##### EXTRACTED RECORDS #####

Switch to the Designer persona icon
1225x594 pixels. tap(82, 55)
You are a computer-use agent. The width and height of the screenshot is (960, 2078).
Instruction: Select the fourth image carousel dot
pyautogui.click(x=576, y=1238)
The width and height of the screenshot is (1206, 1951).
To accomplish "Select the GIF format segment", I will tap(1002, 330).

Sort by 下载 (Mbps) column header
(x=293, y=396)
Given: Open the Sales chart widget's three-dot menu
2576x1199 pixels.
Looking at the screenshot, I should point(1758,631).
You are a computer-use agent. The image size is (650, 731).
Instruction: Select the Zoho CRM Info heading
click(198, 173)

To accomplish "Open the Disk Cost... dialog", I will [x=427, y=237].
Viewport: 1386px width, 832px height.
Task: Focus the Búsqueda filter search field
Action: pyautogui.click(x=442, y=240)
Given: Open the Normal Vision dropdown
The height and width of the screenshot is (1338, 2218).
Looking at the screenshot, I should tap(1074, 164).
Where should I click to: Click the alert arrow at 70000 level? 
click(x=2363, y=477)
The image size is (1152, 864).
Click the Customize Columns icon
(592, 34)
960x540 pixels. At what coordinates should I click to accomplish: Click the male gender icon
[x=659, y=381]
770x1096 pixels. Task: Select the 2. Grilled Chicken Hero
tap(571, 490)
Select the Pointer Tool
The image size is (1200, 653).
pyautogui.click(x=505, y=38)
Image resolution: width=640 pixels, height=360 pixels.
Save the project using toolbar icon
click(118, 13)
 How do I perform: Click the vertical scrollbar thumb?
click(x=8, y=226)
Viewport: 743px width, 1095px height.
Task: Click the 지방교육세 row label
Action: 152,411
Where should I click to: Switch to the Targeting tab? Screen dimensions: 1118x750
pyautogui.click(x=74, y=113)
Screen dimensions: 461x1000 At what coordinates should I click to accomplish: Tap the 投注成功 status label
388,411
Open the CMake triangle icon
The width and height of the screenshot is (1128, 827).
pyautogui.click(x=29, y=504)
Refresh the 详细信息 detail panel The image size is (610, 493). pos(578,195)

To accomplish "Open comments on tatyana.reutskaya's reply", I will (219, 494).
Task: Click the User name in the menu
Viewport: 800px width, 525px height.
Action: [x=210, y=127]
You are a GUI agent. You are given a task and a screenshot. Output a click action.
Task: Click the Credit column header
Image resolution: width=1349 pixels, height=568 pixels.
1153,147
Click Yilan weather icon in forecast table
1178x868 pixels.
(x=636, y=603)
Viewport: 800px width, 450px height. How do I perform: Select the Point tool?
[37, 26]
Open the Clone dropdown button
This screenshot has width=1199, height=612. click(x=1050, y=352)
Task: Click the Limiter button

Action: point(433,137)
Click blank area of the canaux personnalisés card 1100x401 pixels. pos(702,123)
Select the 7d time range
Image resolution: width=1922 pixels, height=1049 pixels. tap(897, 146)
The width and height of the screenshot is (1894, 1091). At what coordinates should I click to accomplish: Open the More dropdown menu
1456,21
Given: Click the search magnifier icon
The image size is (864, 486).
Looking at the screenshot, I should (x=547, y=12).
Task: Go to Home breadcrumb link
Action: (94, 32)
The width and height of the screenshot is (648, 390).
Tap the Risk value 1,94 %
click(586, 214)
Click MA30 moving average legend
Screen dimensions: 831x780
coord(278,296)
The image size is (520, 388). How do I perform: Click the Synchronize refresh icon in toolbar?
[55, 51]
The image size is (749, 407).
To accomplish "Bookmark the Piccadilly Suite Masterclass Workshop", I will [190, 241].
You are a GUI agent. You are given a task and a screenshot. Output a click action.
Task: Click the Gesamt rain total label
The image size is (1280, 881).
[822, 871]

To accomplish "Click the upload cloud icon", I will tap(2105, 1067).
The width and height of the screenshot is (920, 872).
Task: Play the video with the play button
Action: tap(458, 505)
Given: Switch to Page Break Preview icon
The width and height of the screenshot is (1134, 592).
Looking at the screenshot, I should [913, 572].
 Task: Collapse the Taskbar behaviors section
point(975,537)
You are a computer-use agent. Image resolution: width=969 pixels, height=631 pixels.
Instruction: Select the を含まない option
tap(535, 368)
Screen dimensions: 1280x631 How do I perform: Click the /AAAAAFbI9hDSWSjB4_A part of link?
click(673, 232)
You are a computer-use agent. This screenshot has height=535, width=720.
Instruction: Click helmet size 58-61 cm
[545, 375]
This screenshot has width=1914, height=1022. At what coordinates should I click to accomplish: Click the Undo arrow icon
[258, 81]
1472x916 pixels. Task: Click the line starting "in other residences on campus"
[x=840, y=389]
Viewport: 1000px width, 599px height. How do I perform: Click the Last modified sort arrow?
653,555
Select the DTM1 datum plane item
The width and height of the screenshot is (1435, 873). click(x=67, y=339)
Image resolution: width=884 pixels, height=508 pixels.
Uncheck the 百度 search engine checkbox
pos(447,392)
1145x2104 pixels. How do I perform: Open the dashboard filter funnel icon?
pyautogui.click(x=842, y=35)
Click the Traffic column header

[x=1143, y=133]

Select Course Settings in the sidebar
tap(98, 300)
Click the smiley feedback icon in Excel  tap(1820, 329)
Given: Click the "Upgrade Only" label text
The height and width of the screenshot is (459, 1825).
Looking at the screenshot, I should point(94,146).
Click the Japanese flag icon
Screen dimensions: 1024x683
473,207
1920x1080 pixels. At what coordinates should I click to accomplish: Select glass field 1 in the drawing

#####

## PROBLEM REQUIREMENTS
Rewrite the listing with every "Instruction" changed to "Directive" and nothing else altered.

## COMPLETE RESPONSE
Switch to the Designer persona icon
1225x594 pixels. tap(82, 55)
You are a computer-use agent. The width and height of the screenshot is (960, 2078).
Directive: Select the fourth image carousel dot
pyautogui.click(x=576, y=1238)
The width and height of the screenshot is (1206, 1951).
To accomplish "Select the GIF format segment", I will tap(1002, 330).

Sort by 下载 (Mbps) column header
(x=293, y=396)
Given: Open the Sales chart widget's three-dot menu
2576x1199 pixels.
Looking at the screenshot, I should point(1758,631).
You are a computer-use agent. The image size is (650, 731).
Directive: Select the Zoho CRM Info heading
click(198, 173)

To accomplish "Open the Disk Cost... dialog", I will [x=427, y=237].
Viewport: 1386px width, 832px height.
Task: Focus the Búsqueda filter search field
Action: pyautogui.click(x=442, y=240)
Given: Open the Normal Vision dropdown
The height and width of the screenshot is (1338, 2218).
Looking at the screenshot, I should tap(1074, 164).
Where should I click to: Click the alert arrow at 70000 level? 
click(x=2363, y=477)
The image size is (1152, 864).
Click the Customize Columns icon
(592, 34)
960x540 pixels. At what coordinates should I click to accomplish: Click the male gender icon
[x=659, y=381]
770x1096 pixels. Task: Select the 2. Grilled Chicken Hero
tap(571, 490)
Select the Pointer Tool
The image size is (1200, 653).
pyautogui.click(x=505, y=38)
Image resolution: width=640 pixels, height=360 pixels.
Save the project using toolbar icon
click(118, 13)
 How do I perform: Click the vertical scrollbar thumb?
click(x=8, y=226)
Viewport: 743px width, 1095px height.
Task: Click the 지방교육세 row label
Action: 152,411
Where should I click to: Switch to the Targeting tab? Screen dimensions: 1118x750
pyautogui.click(x=74, y=113)
Screen dimensions: 461x1000 At what coordinates should I click to accomplish: Tap the 投注成功 status label
388,411
Open the CMake triangle icon
The width and height of the screenshot is (1128, 827).
pyautogui.click(x=29, y=504)
Refresh the 详细信息 detail panel The image size is (610, 493). pos(578,195)

To accomplish "Open comments on tatyana.reutskaya's reply", I will (219, 494).
Task: Click the User name in the menu
Viewport: 800px width, 525px height.
Action: [x=210, y=127]
You are a GUI agent. You are given a task and a screenshot. Output a click action.
Task: Click the Credit column header
Image resolution: width=1349 pixels, height=568 pixels.
1153,147
Click Yilan weather icon in forecast table
1178x868 pixels.
(x=636, y=603)
Viewport: 800px width, 450px height. How do I perform: Select the Point tool?
[37, 26]
Open the Clone dropdown button
This screenshot has width=1199, height=612. click(x=1050, y=352)
Task: Click the Limiter button

Action: point(433,137)
Click blank area of the canaux personnalisés card 1100x401 pixels. pos(702,123)
Select the 7d time range
Image resolution: width=1922 pixels, height=1049 pixels. tap(897, 146)
The width and height of the screenshot is (1894, 1091). At what coordinates should I click to accomplish: Open the More dropdown menu
1456,21
Given: Click the search magnifier icon
The image size is (864, 486).
Looking at the screenshot, I should (x=547, y=12).
Task: Go to Home breadcrumb link
Action: (94, 32)
The width and height of the screenshot is (648, 390).
Tap the Risk value 1,94 %
click(586, 214)
Click MA30 moving average legend
Screen dimensions: 831x780
coord(278,296)
The image size is (520, 388). How do I perform: Click the Synchronize refresh icon in toolbar?
[55, 51]
The image size is (749, 407).
To accomplish "Bookmark the Piccadilly Suite Masterclass Workshop", I will [190, 241].
You are a GUI agent. You are given a task and a screenshot. Output a click action.
Task: Click the Gesamt rain total label
The image size is (1280, 881).
[822, 871]

To accomplish "Click the upload cloud icon", I will tap(2105, 1067).
The width and height of the screenshot is (920, 872).
Task: Play the video with the play button
Action: tap(458, 505)
Given: Switch to Page Break Preview icon
The width and height of the screenshot is (1134, 592).
Looking at the screenshot, I should [913, 572].
 Task: Collapse the Taskbar behaviors section
point(975,537)
You are a computer-use agent. Image resolution: width=969 pixels, height=631 pixels.
Directive: Select the を含まない option
tap(535, 368)
Screen dimensions: 1280x631 How do I perform: Click the /AAAAAFbI9hDSWSjB4_A part of link?
click(673, 232)
You are a computer-use agent. This screenshot has height=535, width=720.
Directive: Click helmet size 58-61 cm
[545, 375]
This screenshot has width=1914, height=1022. At what coordinates should I click to accomplish: Click the Undo arrow icon
[258, 81]
1472x916 pixels. Task: Click the line starting "in other residences on campus"
[x=840, y=389]
Viewport: 1000px width, 599px height. How do I perform: Click the Last modified sort arrow?
653,555
Select the DTM1 datum plane item
The width and height of the screenshot is (1435, 873). click(x=67, y=339)
Image resolution: width=884 pixels, height=508 pixels.
Uncheck the 百度 search engine checkbox
pos(447,392)
1145x2104 pixels. How do I perform: Open the dashboard filter funnel icon?
pyautogui.click(x=842, y=35)
Click the Traffic column header

[x=1143, y=133]

Select Course Settings in the sidebar
tap(98, 300)
Click the smiley feedback icon in Excel  tap(1820, 329)
Given: Click the "Upgrade Only" label text
The height and width of the screenshot is (459, 1825).
Looking at the screenshot, I should point(94,146).
Click the Japanese flag icon
Screen dimensions: 1024x683
473,207
1920x1080 pixels. At what coordinates should I click to accomplish: Select glass field 1 in the drawing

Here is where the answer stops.